[LeetCode] Length of Longest Fibonacci Subsequence

 

A sequence X_1, X_2, ..., X_n is fibonacci-like if:

• n >= 3
• X_i + X_{i+1} = X_{i+2} for all i + 2 <= n

Given a strictly increasing array A of positive integers forming a sequence, find the length of the longest fibonacci-like subsequence of A.  If one does not exist, return 0.

(Recall that a subsequence is derived from another sequence A by deleting any number of elements (including none) from A, without changing the order of the remaining elements.  For example, [3, 5, 8] is a subsequence of [3, 4, 5, 6, 7, 8].)

Example 1:

Input: [1,2,3,4,5,6,7,8]
Output: 5
Explanation:
The longest subsequence that is fibonacci-like: [1,2,3,5,8].

Example 2:

Input: [1,3,7,11,12,14,18]
Output: 3
Explanation:
The longest subsequence that is fibonacci-like:
[1,11,12], [3,11,14] or [7,11,18].

Note:

• 3 <= A.length <= 1000
• 1 <= A[0] < A[1] < ... < A[A.length - 1] <= 10^9
• (The time limit has been reduced by 50% for submissions in Java, C, and C++.)

 使用set来存储数组中的元素，然后选取两个元素遍历set。
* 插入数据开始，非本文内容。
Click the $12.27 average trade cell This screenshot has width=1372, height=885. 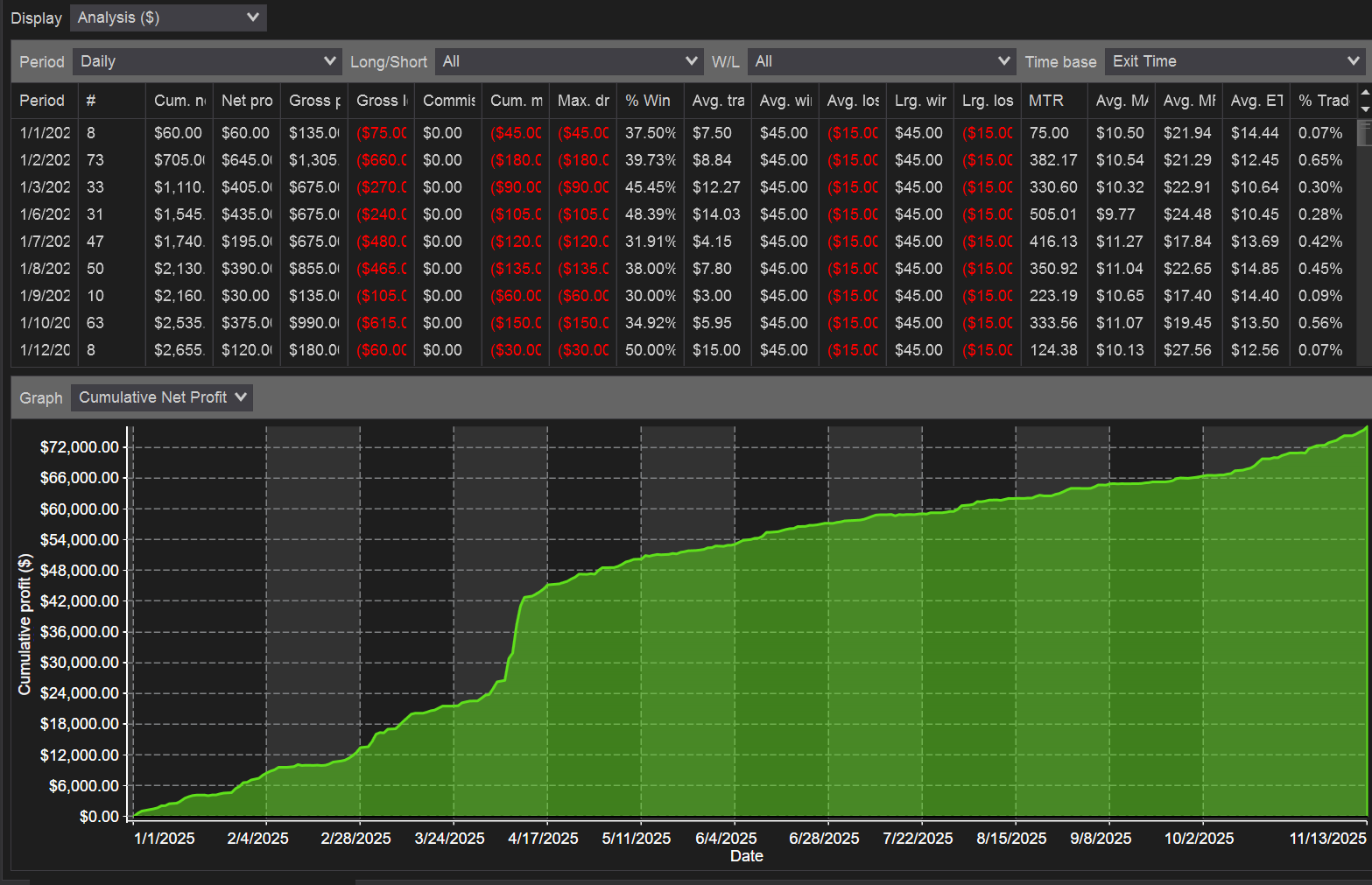(715, 187)
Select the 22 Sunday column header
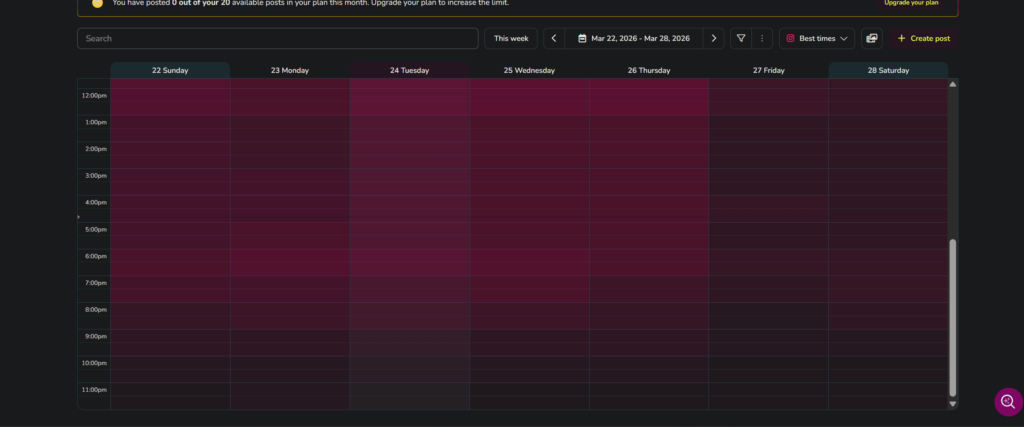 coord(170,71)
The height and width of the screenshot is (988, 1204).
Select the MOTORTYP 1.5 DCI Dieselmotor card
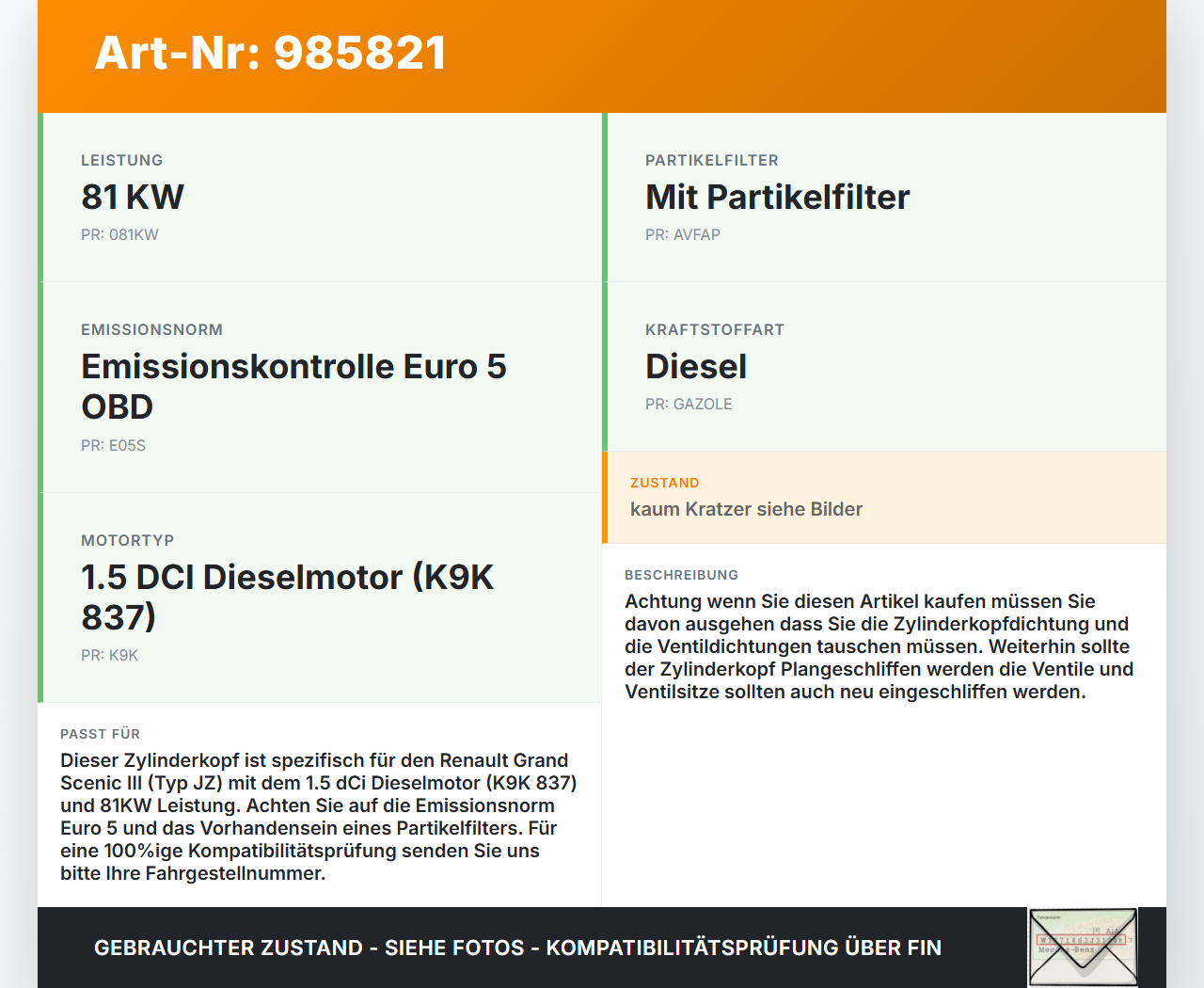coord(320,597)
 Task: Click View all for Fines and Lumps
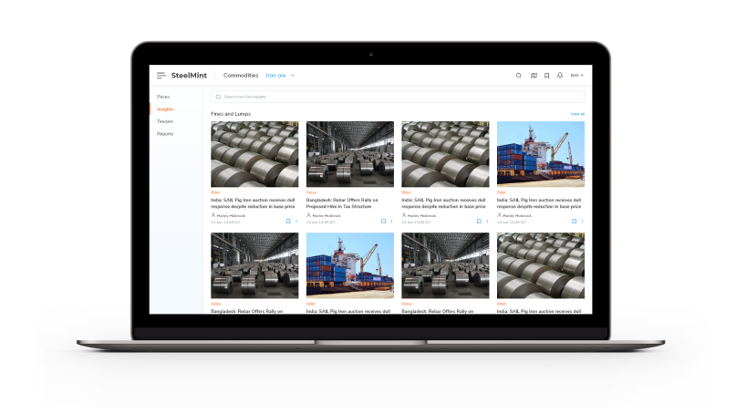coord(577,114)
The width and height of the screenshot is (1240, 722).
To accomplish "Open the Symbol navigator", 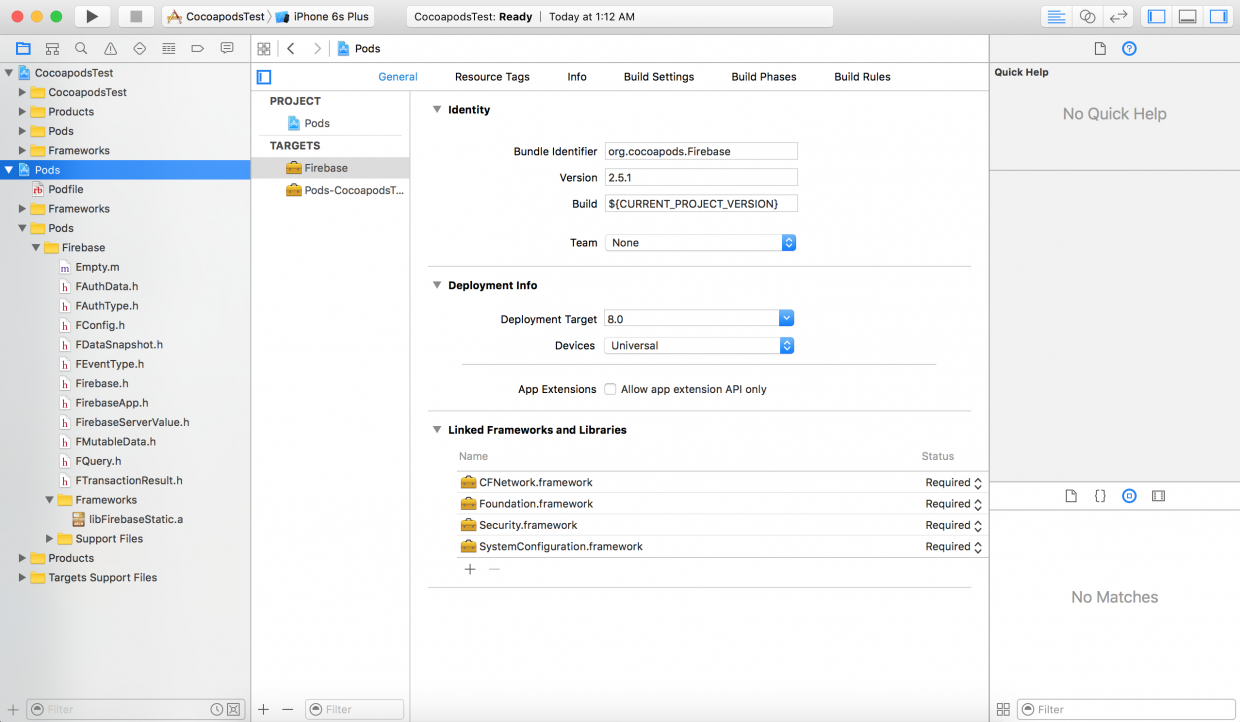I will 52,48.
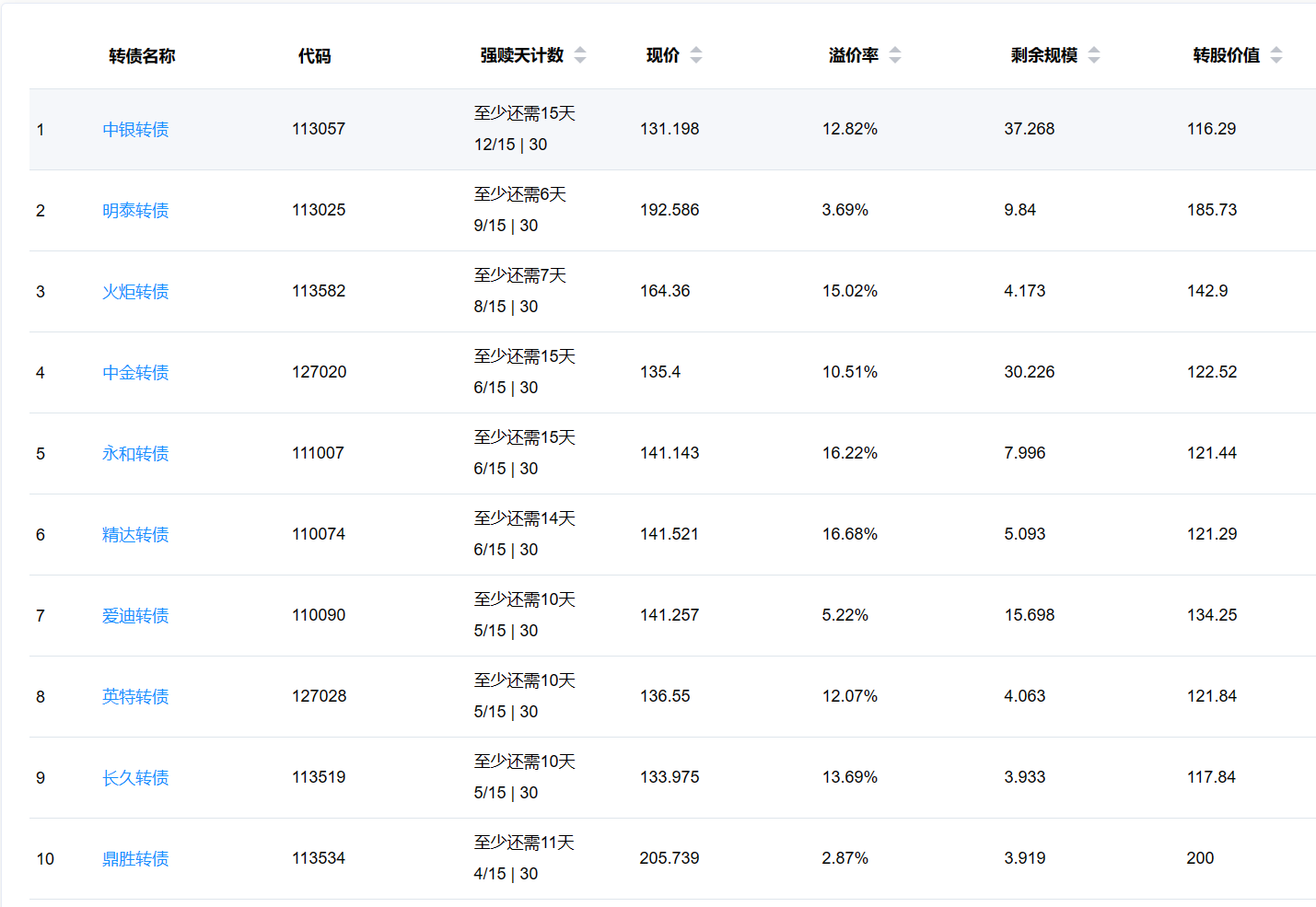Screen dimensions: 1316x907
Task: Open 精达转债 bond page
Action: pos(135,535)
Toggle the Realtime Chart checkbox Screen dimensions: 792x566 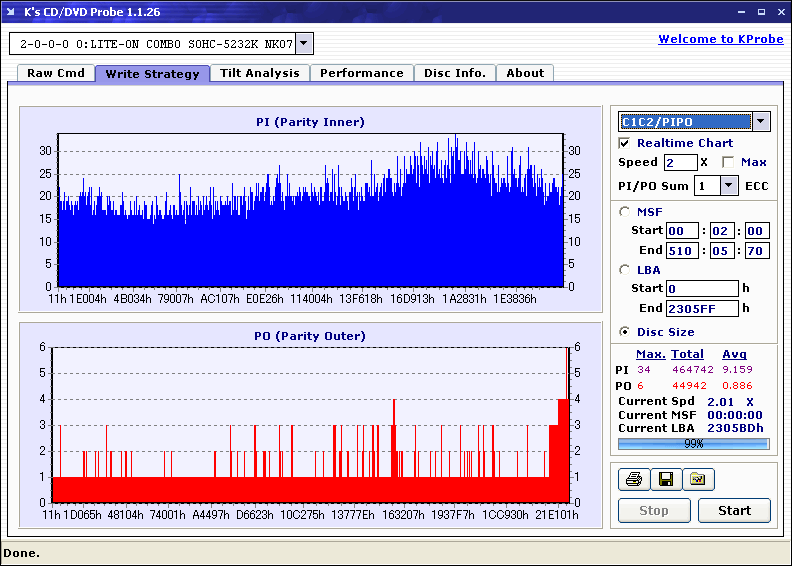[x=625, y=143]
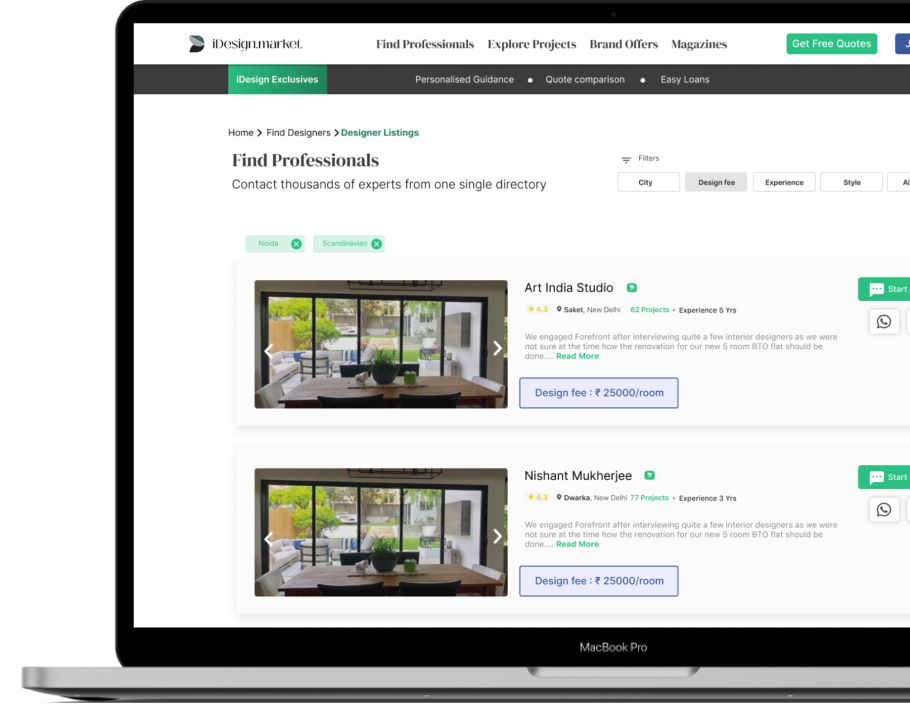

找出符合a+b的结果出现的值，随后更新a、b的值继续遍历set。选择符合条件的最大次数即可。

class Solution:
    def lenLongestFibSubseq(self, A):
        """
        :type A: List[int]
        :rtype: int
        """
        s = set(A)
        cnt = 0
        for i in range(len(A)):
            for j in range(i+1, len(A)):
                a, b = A[i], A[j]
                t = 2
                while a+b in s:
                    a, b = b, a+b
                    t = t+1
                if t >= 3:
                    cnt = max(cnt, t)
        return cnt